Later that decade, Angelos also represented the state of Maryland in a lawsuit against tobacco companies, once again taking on industry giants. The state ultimately settled for more than $4 billion, and although Angelos was originally set to receive a 25% contingency fee, he eventually agreed to be paid just $150 million in a deal that always ranked him.
“He revolutionized litigation,” said William H. “Billy” Murphy Jr, a friend and legal collaborator. Angelos was “fiery about justice, ttotally committed to working people and their access to the courts,” Murphy said.
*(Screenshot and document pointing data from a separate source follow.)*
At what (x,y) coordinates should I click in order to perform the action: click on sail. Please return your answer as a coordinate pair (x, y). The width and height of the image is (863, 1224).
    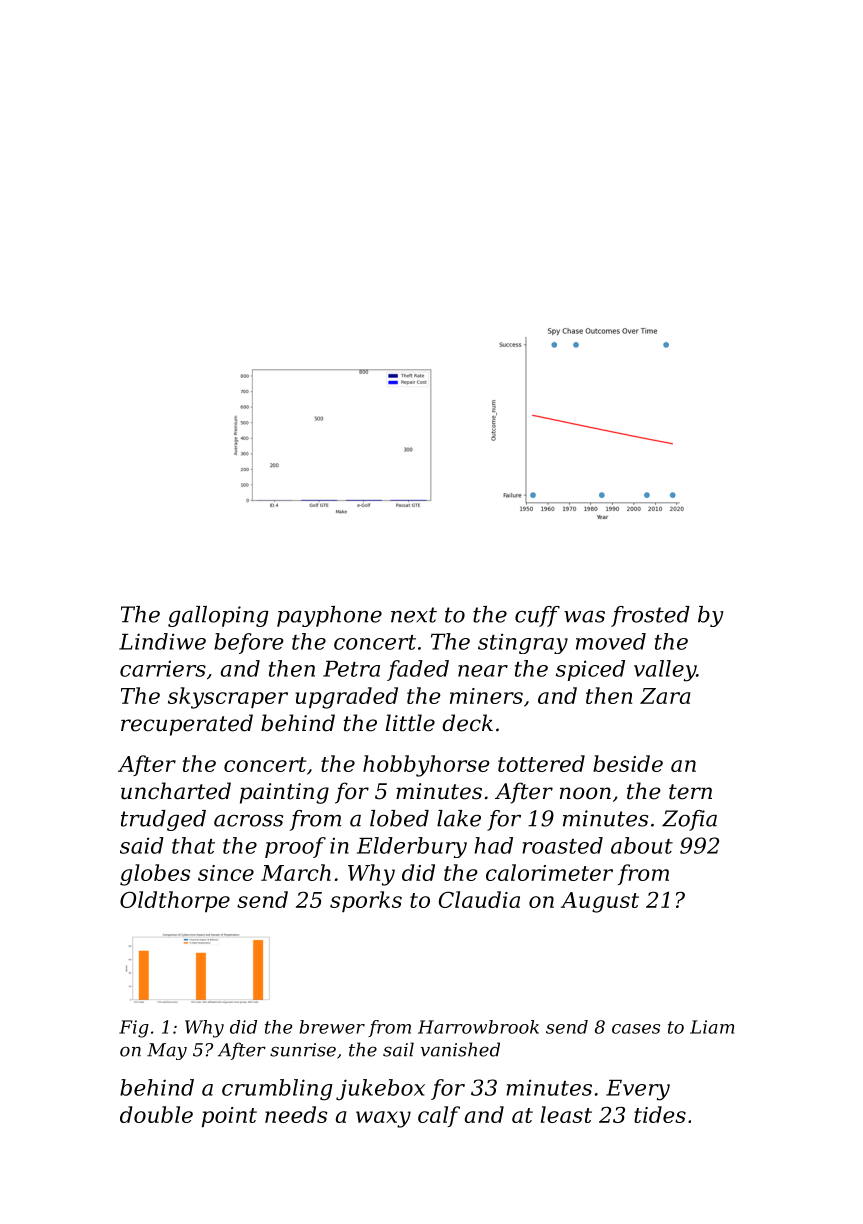
    Looking at the image, I should click on (398, 1049).
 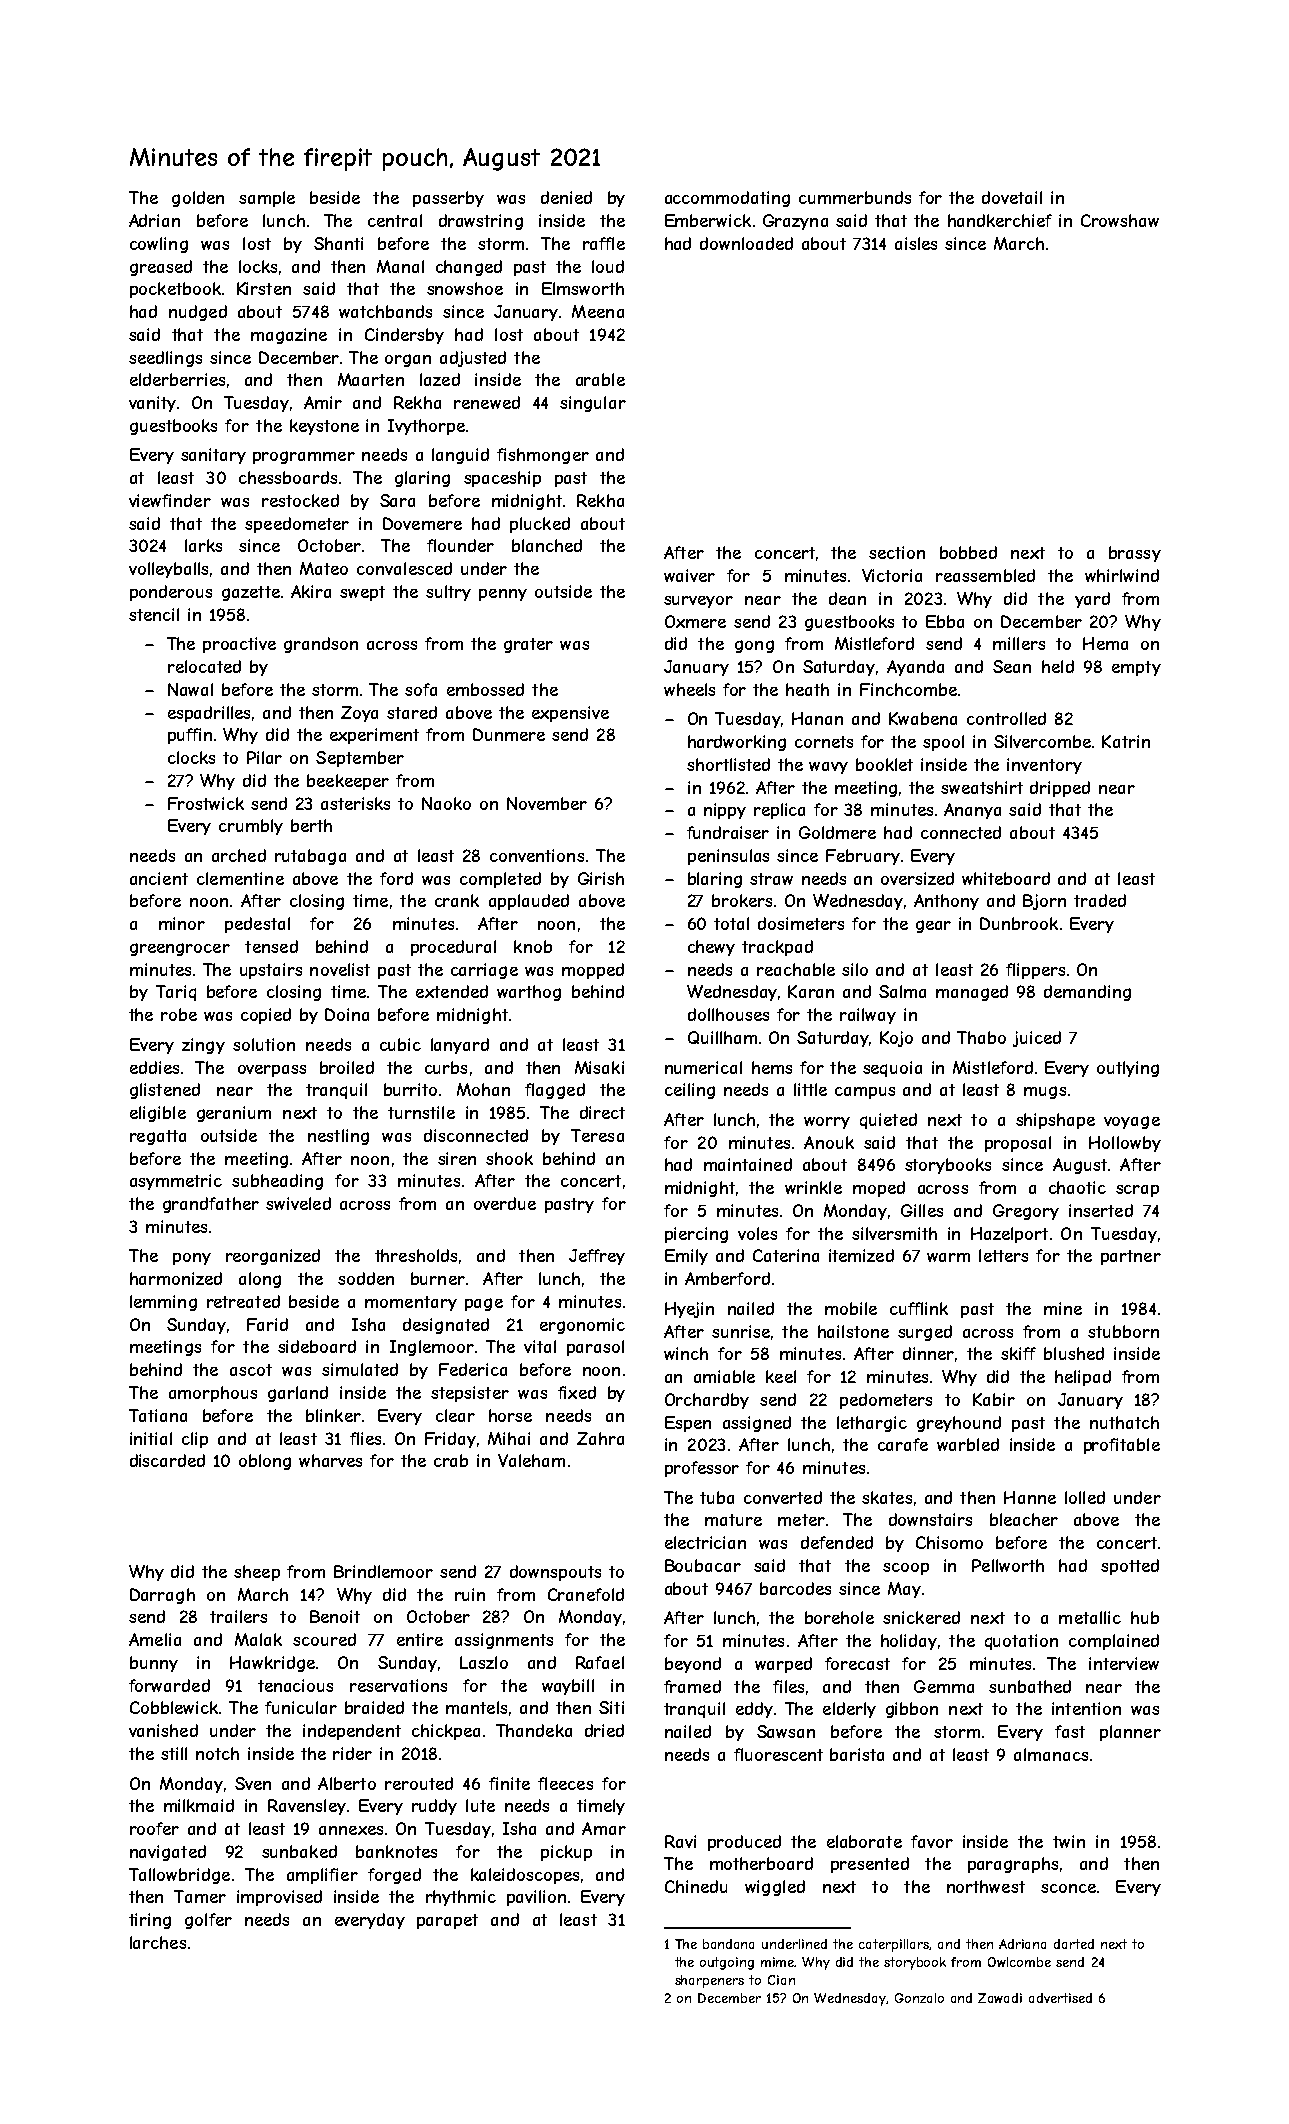 What do you see at coordinates (968, 552) in the screenshot?
I see `bobbed` at bounding box center [968, 552].
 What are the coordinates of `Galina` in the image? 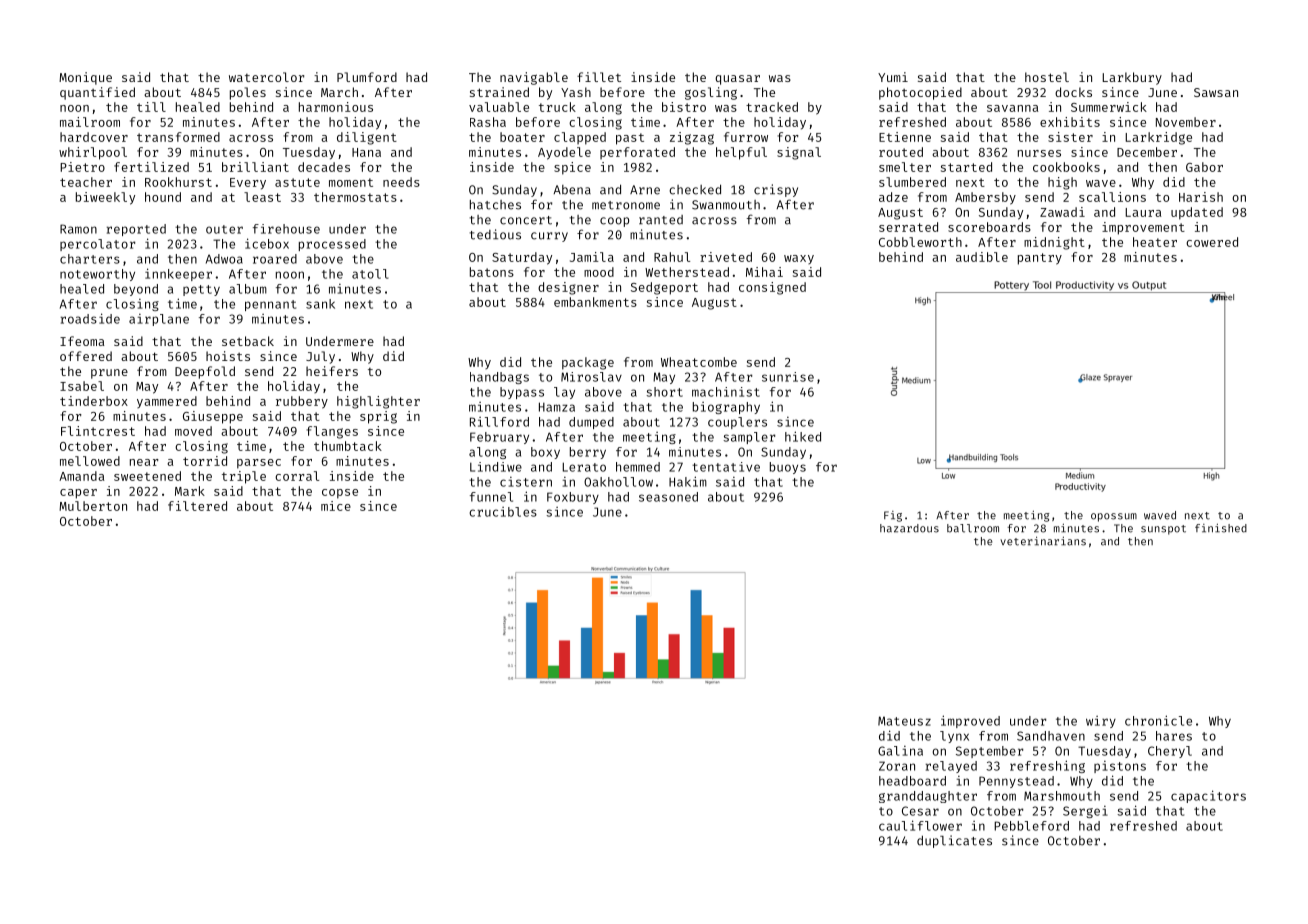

He was also disturbed by the racial segregation he saw in Baltimore and spoke out against it, Murphy said. Angelos ran for mayor in 1967, sharing the city’s first racially integrated ticket with Clarence M. Mitchell III, but lost to Thomas D’Alesandro III.
Orioles business eventually pulled Angelos away from day-to-day lawyering but his firm flourished, opening new offices and planting its headquarters at One Charles Center in downtown Baltimore.
His legal legacy extended to philanthropic efforts. A major Democratic donor, Angelos also turned his eye toward his alma mater, the University of Baltimore School of Law, and other city institutions.
Angelos donated $15 million toward the construction of the UB’s John and Frances Angelos Law Center, named for his parents. He also supported the Fannie Angelos Program for Academic Excellence, named for his sister, which was designed to create a pathway from Maryland’s historically Black colleges and universities to law school.
“He supported students and often supported them quietly,” said Ronald Weich, the law school’s outgoing dean. “He didn’t demand public recognition, but he basically saw many needy students through law school and helped create the next generation of passionate advocates in this legal community.”